Markets have also seen a mood shift on the outlook for U.S. interest rates, with futures implying an 80% chance the Federal Reserve will hike by a quarter point to 5.0-5.25% in May.
Resilience in core U.S. retail sales and a jump in inflation expectations reported on Friday led investors to trim the amount of easing expected later this year to around 60 basis points (bp).
“Early April data on the labour market, inflation and consumption all indicate the Fed has more work to do and that a soft or bumpy landing is a greater probability than a sharp and relatively sudden contraction in activity,” said analysts at ANZ in a note.
“Our baseline view is for two more 25 bp hikes and, if data does not start to weaken soon, the market will need to reprice for no rate cuts in the second half of this year.”
At least eight top Fed officials are speaking this week, including three governors, and could generate plenty of headlines to move the dial further.
This combination of factors made for a slow start on Monday and MSCI’s broadest index of Asia-Pacific shares outside Japan eased 0.1%, while Japan’s Nikkei inched up 0.3%.
Chinese data on retail sales, industrial output and gross domestic product are due on Tuesday, and analysts suspect the risks are for an upside surprise given recent strength in trade.
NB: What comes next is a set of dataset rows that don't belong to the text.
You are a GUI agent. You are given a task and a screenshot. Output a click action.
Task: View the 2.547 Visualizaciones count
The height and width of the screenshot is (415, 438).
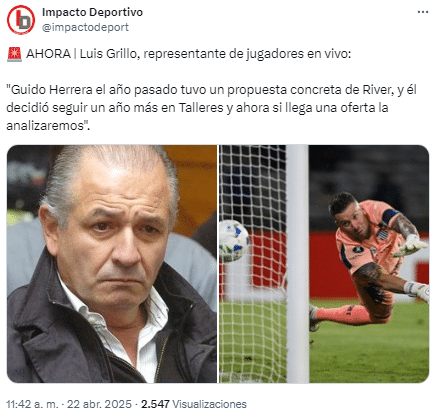coord(194,404)
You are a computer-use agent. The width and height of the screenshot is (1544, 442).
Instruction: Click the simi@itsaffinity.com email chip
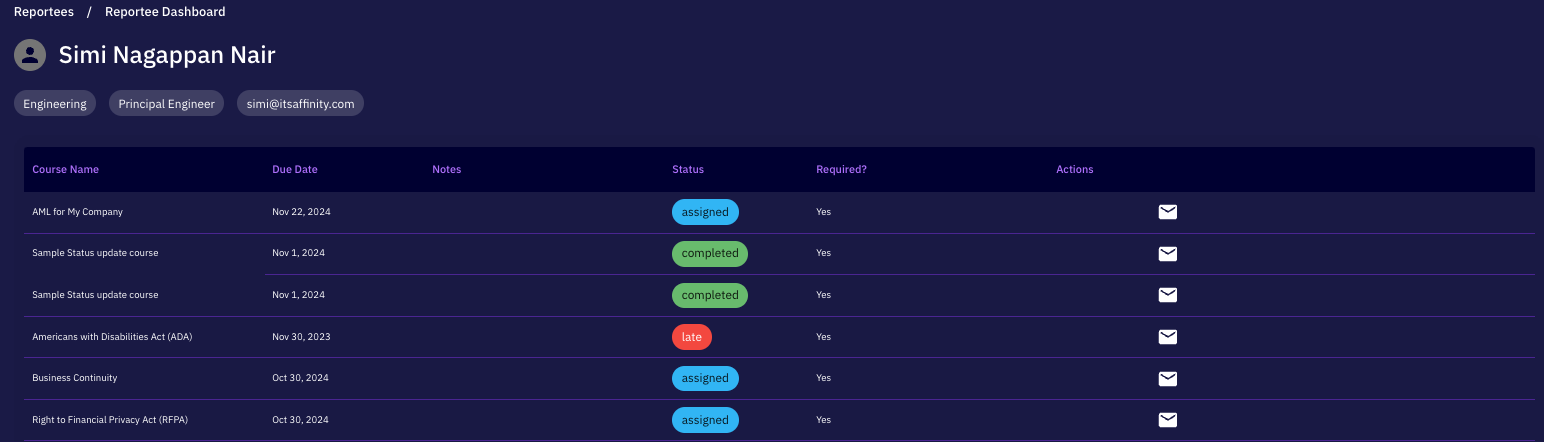(300, 104)
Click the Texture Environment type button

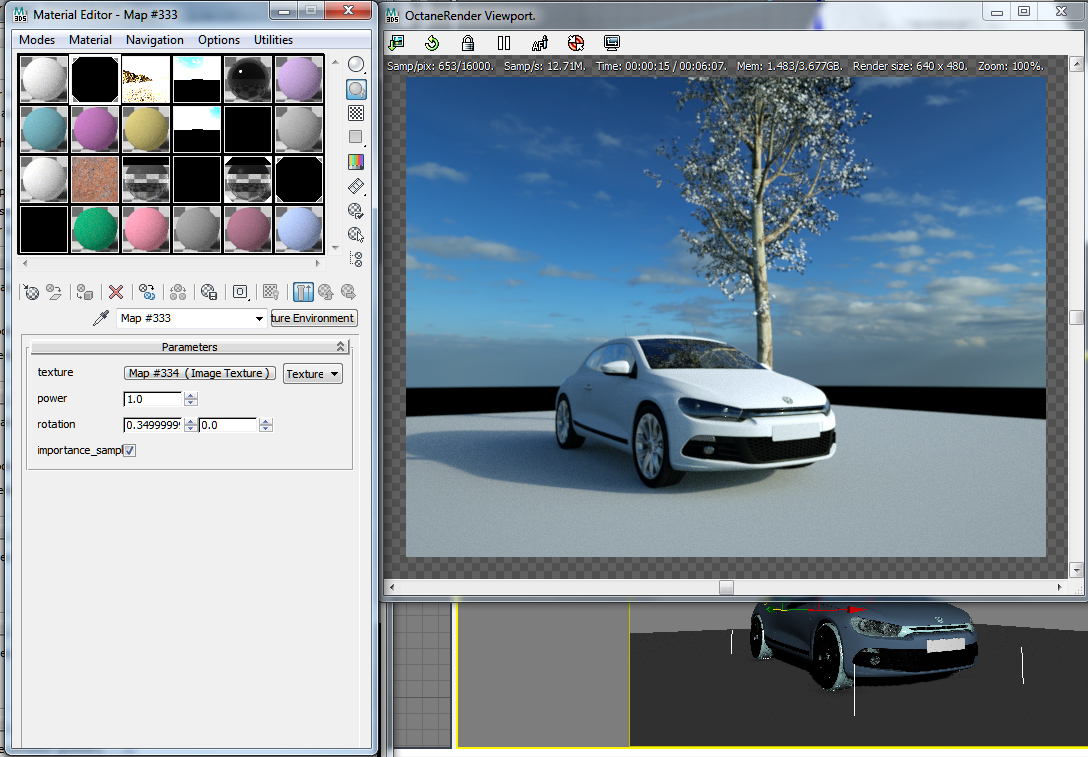tap(313, 318)
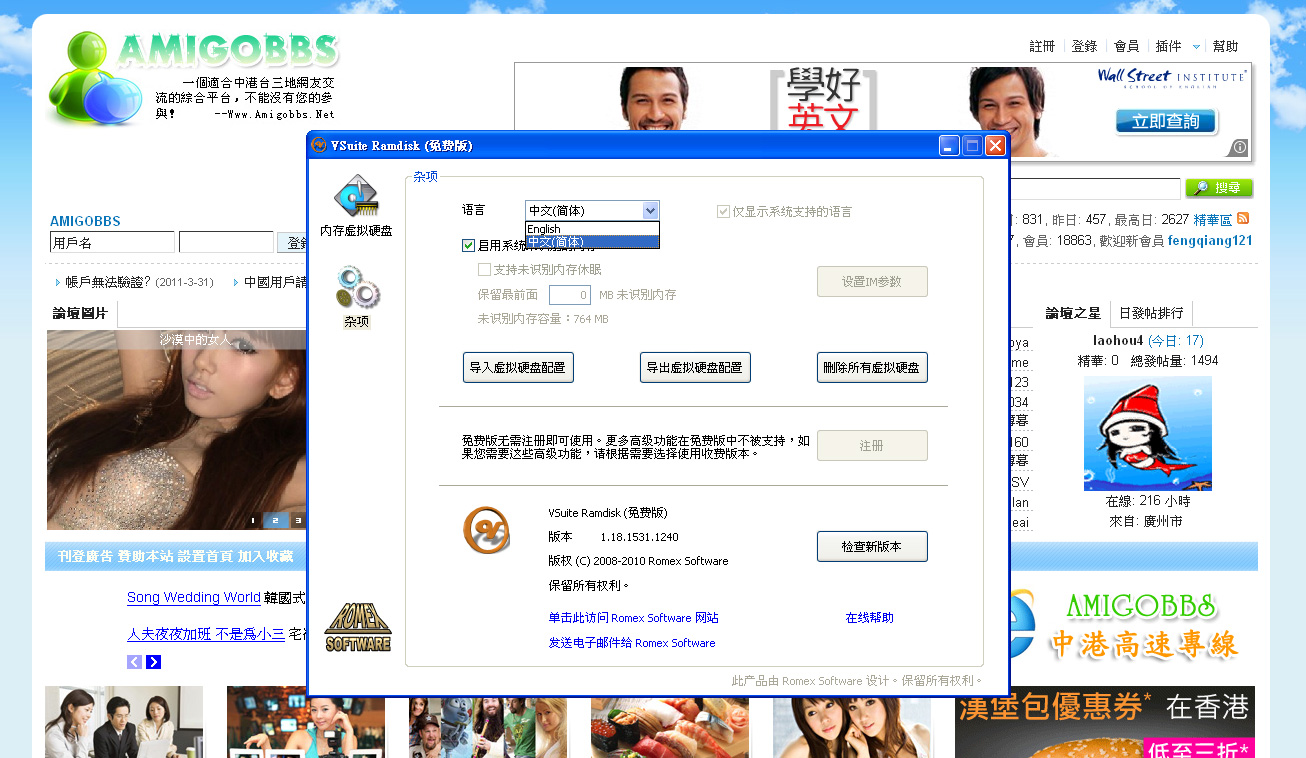Switch to the 日發帖排行 tab
The height and width of the screenshot is (758, 1306).
1150,313
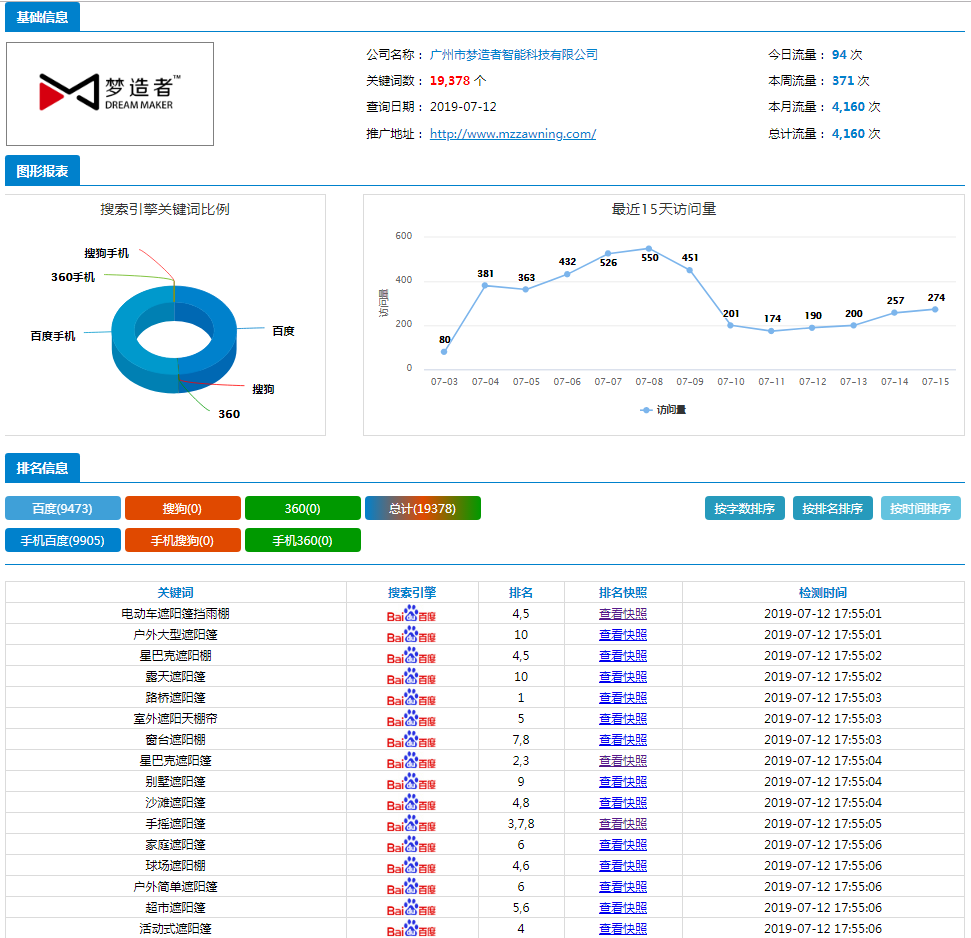Image resolution: width=971 pixels, height=938 pixels.
Task: Click the Dream Maker company logo
Action: [110, 93]
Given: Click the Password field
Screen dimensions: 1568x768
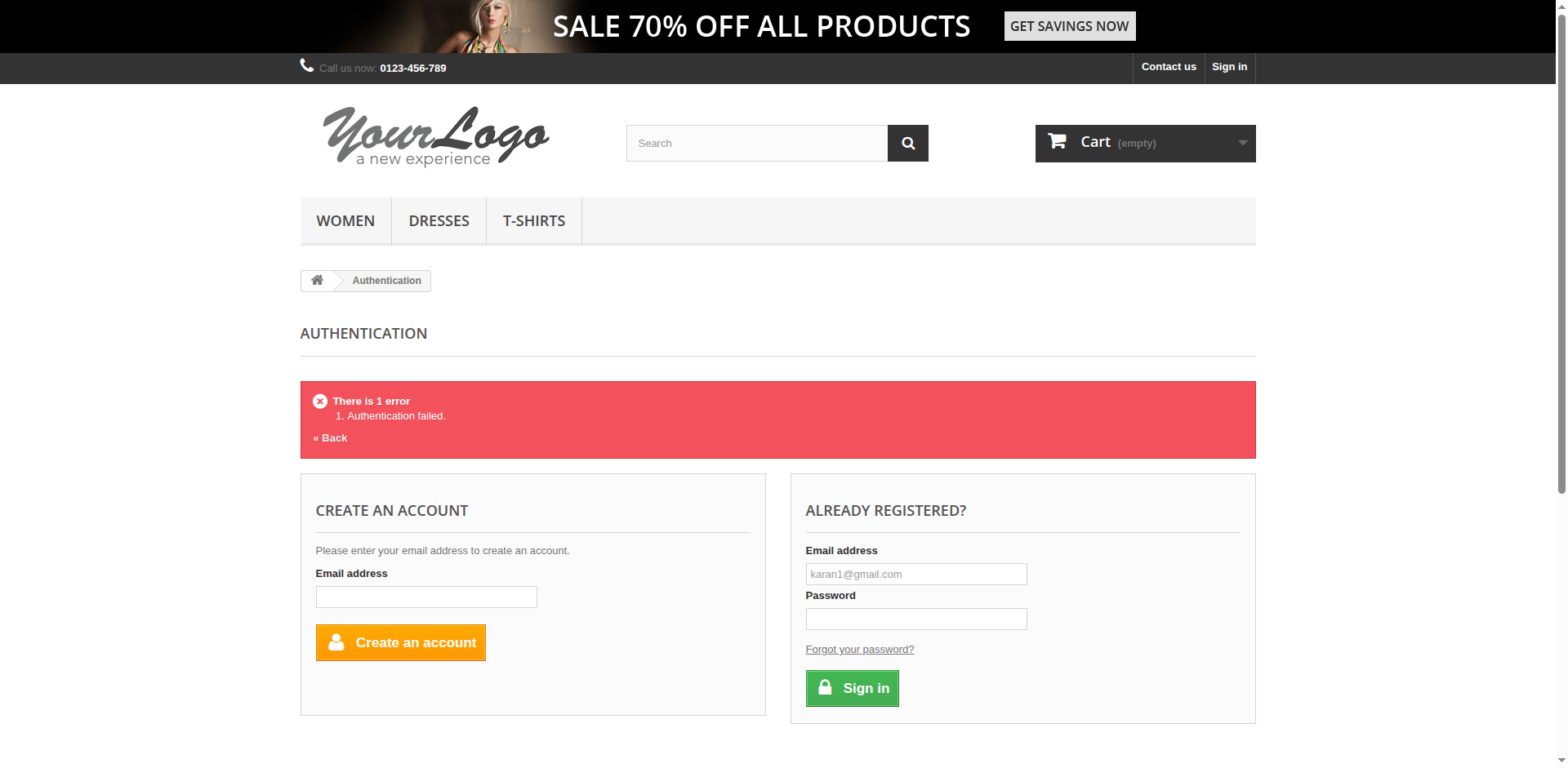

Figures out over the weekend showed new home prices climbing at the fastest pace in 21 months, supporting consumer demand and confidence.
EYES ON EARNINGS OUTLOOK
S&P 500 futures edged up 0.2%, while Nasdaq futures were flat as investors awaited a slew of earnings reports led by Goldman Sachs, Morgan Stanley and Bank of America.
Other big names reporting earnings include Johnson & Johnson, Netflix and Tesla.
Analysts expect Q1 S&P 500 earnings to fall 5.2% from the year-ago period, though BofA analyst Savita Subramanian is more concerned about the outlook for 2023.
“Overall, we expect an in-line quarter, but big cuts for the full-year,” BofA warned. “Our 2023 EPS estimate for the S&P 500 remains $200, still 9% below consensus estimates.”
“Demand for consumer goods has already softened and now we’re watching services,” said Subramanian. “Airlines, hotels and restaurants are feeling pressure from slowing macro, tough comps (comparison periods) and no respite from wage pressure.”
In bond markets, the shift in Fed expectations pushed U.S. two-year yields up to 4.12%, having risen 12 basis points last week. [US/]
Yet, the outlook has also turned more hawkish on the European Central Bank (ECB), sending German two-year yields surging 33 basis points over the week for the biggest increase since September.
Futures have 37 basis points of ECB tightening priced for the May meeting and 82 basis points by December.
That sea change saw the euro gain 0.8% last week, even after a dip on Friday. Early Monday, the single currency was holding at $1.0983 having hit a one-year high of $1.1075 last week.
The dollar has fared better on the yen as the Bank of Japan remains committed to its super-easy monetary policy, at least for now. That kept the dollar at 133.96 yen, after rallying 1.2% last week.
The bounce in the dollar took some of the shine off gold which was back at $2,002 an ounce, off last week’s peak above $2,048. [GOL/]
Oil prices have enjoyed four straight weeks of gains, helped by cuts to output and as the West’s energy watchdog said global demand will climb to a record this year on the back of a recovery in Chinese consumption. [O/R]
The market was consolidating on Monday with Brent up 6 cents at $86.37 a barrel, while U.S. crude rose 1 cent to $82.53.